«Black Panther», un film Marvel curioso e suggestivo
di Andrea Chimento
3' di lettura
I film Marvel continuano a essere protagonisti nelle nostre sale: dopo il successo di «Thor: Ragnarok» (uscito in autunno) e in attesa di «Avengers: Infinity War» (in arrivo ad aprile) e di «Ant-Man and the Wasp» (previsto per luglio), questa settimana esce al cinema «Black Panther», personaggio creato da Stan Lee e Jack Kirby nel 1966.
Già presente in «Captain America: Civil War», Black Panther ha ora un film tutto per sé, diretto da Ryan Coogler, già regista di «Prossima fermata Fruitvale Station» e «Creed – Nato per combattere».
Dopo la morte del padre, il giovane principe T'Challa torna a casa per salire sul trono del Regno di Wakanda, un'immaginaria nazione nel continente africano, isolata ma tecnologicamente avanzata.

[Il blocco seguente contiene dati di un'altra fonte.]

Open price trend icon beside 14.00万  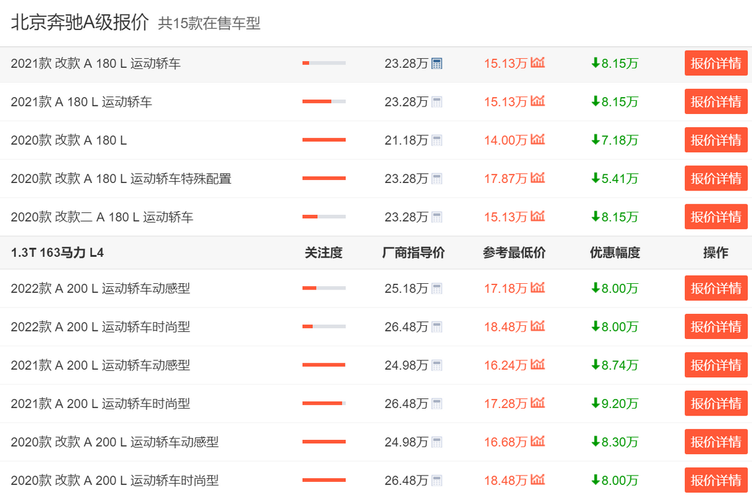click(538, 140)
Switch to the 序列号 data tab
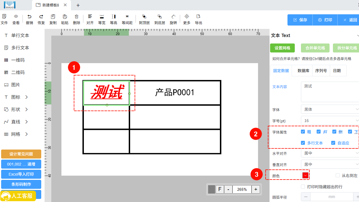The image size is (359, 202). click(x=321, y=70)
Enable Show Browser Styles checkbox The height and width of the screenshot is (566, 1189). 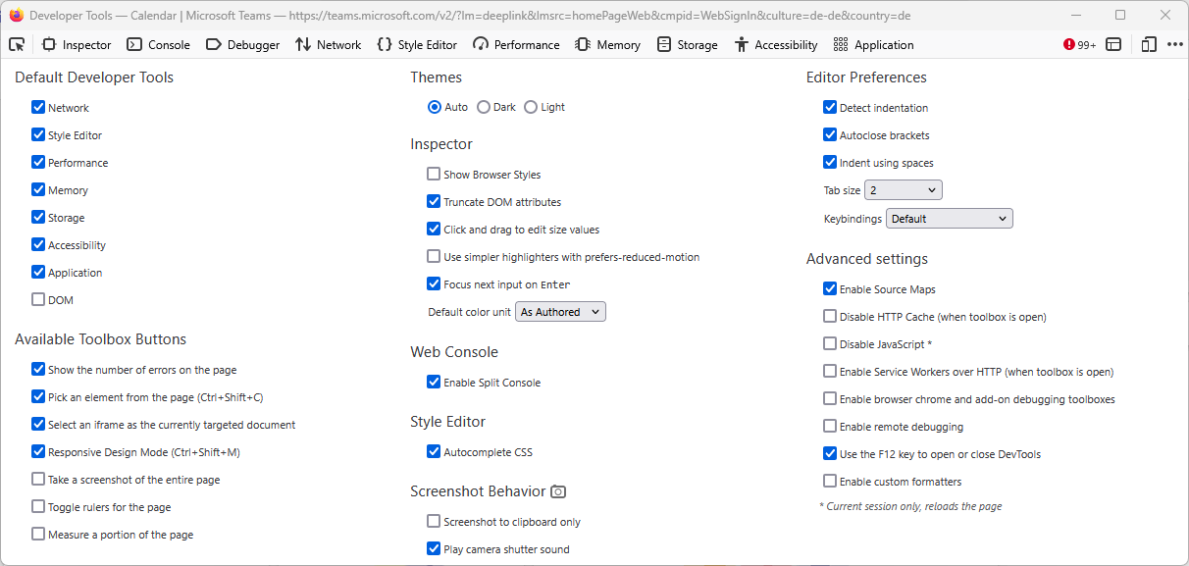[434, 174]
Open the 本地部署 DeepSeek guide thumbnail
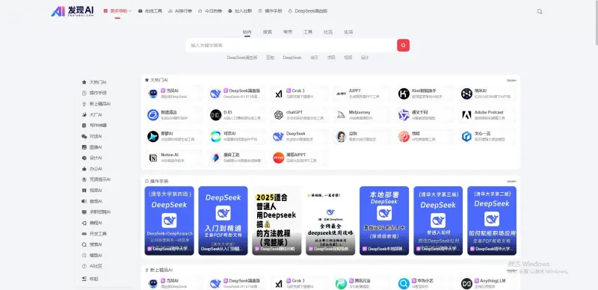Image resolution: width=598 pixels, height=290 pixels. click(x=384, y=220)
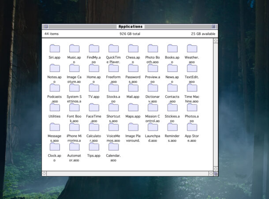Screen dimensions: 269x199
Task: Open the Messages.app folder
Action: (x=55, y=127)
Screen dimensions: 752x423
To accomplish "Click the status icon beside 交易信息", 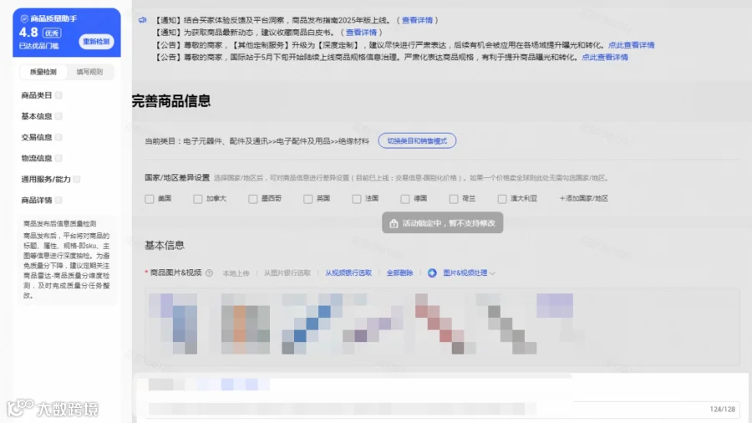I will point(58,137).
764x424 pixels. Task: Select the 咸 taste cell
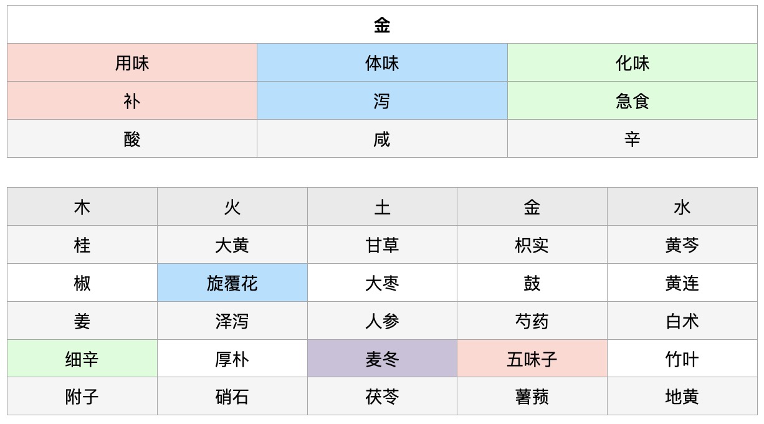click(382, 139)
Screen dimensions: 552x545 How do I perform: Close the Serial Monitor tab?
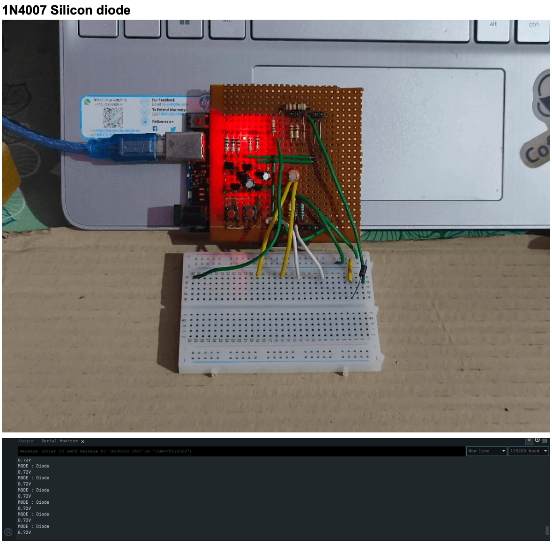tap(82, 441)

Quando alcuni pericolosi nemici cospirano per portare il paese alla distruzione, T'Challa tornerà a combattere indossando i panni di Black Panther.
Dopo diversi progetti rimasti solo sulla carta (all'inizio degli anni Novanta ci aveva provato persino Wesley Snipes), Coogler è riuscito a dare vita a un film sul supereroe africano decisamente curioso e diverso dagli altri prodotti del Marvel Cinematic Universe.

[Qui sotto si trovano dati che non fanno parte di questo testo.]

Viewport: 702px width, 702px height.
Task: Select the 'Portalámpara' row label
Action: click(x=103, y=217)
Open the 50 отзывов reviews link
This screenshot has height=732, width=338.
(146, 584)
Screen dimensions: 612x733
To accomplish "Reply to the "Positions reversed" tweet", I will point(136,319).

In questo caso è molto più profondo il collegamento fra il personaggio e le sue radici, la cultura e la terra d'origine, ben valorizzata da scenografie suggestive e da un immaginario visivo complessivamente efficace.
Oltre a una messinscena di buona fattura, si segnalano anche diverse riflessioni geopolitiche (relative all'Africa e alla cultura black in generale) di grande attualità, presenti anche nelle classiche scene che accompagnano i titoli di coda.
Se molti spunti sono particolarmente interessanti, diversi limiti sono da annoverare a una sceneggiatura non sempre appassionante al punto giusto, che fa leva su un susseguirsi di eventi spesso prevedibile.
La lunghezza eccessiva (circa 135 minuti) inoltre non aiuta, ma gli autori hanno comunque rispettato al meglio la natura del personaggio principale, riuscendo a renderlo un supereroe capace di coinvolgere anche sul grande schermo.
Altra uscita attesissima è «La forma dell'acqua», il nuovo film di Guillermo Del Toro che ha vinto il Leone d'oro all'ultima Mostra di Venezia.
Ambientato a Baltimora durante la Guerra Fredda, racconta di una donna delle pulizie di un laboratorio di massima sicurezza che scopre un esperimento top secret a cui sta lavorando il governo americano. Sì troverà di fronte una misteriosa creatura proveniente dall'Amazzonia con la quale cercherà di stabilire un contatto.
Emozionante e poetico, «La forma dell'acqua» è una favola dal sapore fiabesco con la quale Del Toro torna alle atmosfere de «Il labirinto del fauno».
Rifacendosi a un classico dell'horror come «Il mostro della laguna nera» del 1954, Del Toro firma una pellicola perfettamente ambientata nel contesto storico-politico di riferimento, riuscendo a toccare corde particolarmente profonde in diversi passaggi.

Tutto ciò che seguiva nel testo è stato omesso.